-- start Document text --

Unfortunately it’s a Business section article, stuffed with inane marketbabble from people like Dawna Markova, “an executive change consultant for Professional Thinking Partners.” Wouldn’t it be great if American culture could break whatever dysfunctional habit leads us to think “executive change consultant” is in any way a sane job description?

The lede promises an exploration of the neuroscience of habit. The further you read the more obvious it gets that this is a shopworn veneer over an ad for Markova’s and business partner M. J. Ryan’s books and consultancy. Is that a press release I see, peering out from behind the faux woodgrain shelf liner?

Anyway. Back to the oversimplified neuroscience:

>Researchers in the late 1960s discovered that humans are born with the capacity to approach challenges in four primary ways: analytically, procedurally, relationally (or collaboratively) and innovatively. At puberty, however, the brain shuts down half of that capacity, preserving only those modes of thought that have seemed most valuable during the first decade or so of life.

The capacity to approach challenges sounds kind of like the alignment system from the Dungeons and Dragons games. (My level 3 ranger is analytically relational!)

(Incidentally, did you know that if you do a Google search on the single word “alignment,” that Wikipedia article is the second link in the search results? Yes, it scares me, too.)

-- end Document text --
-- start Information provided --

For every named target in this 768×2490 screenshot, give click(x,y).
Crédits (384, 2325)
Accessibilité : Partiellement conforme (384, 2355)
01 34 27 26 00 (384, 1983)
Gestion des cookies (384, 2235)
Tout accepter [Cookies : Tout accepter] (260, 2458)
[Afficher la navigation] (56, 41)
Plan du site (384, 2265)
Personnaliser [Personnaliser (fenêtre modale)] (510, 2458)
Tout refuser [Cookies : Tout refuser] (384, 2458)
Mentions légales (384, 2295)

-- end Information provided --

▶ [Stated goal 1]
In the commentary on the habit article, rewrite the paragraph beginning "The lede promises" more briefly, keeping its main facts.
▶ [Stated goal 2]
Write the next part of the commentary on the habit article, following on from its last paragraph.

▶ [Task output 1]
The opening suggests the article will explore the neuroscience of habit. Reading further shows that this is a worn cover for an ad promoting the books and consultancy of Markova and her business partner M. J. Ryan. The writer suspects a press release lies behind it.

▶ [Task output 2]
Here the article gets into standardized testing. Our cultural romance with standardized testing baffles me; we took the damn things all the time when I was a kid. I get the impression that No Child Left Behind encourages schools to arrange their curricula around maximizing their test scores. I sometimes suspect we’re raising a generation of dull, regimented multiple-choice drones who understand nothing more important than the best way to fill in bubbles with a number two pencil.

And so does the _New York Times_. The article hypothesizes that we spend so much time training students to take standardized tests that their brains order themselves around the kinds of thought useful for standardized testing–“analysis and procedure,” in consultant-speak. What’s interesting is that this article, in advising business types, automatically assumes the reader is “an analytical or procedural thinker”–the kind of thinking they associate with standardized bubble-fillers. Maybe if I were a more innovative thinker I wouldn’t have bothered reading this far down.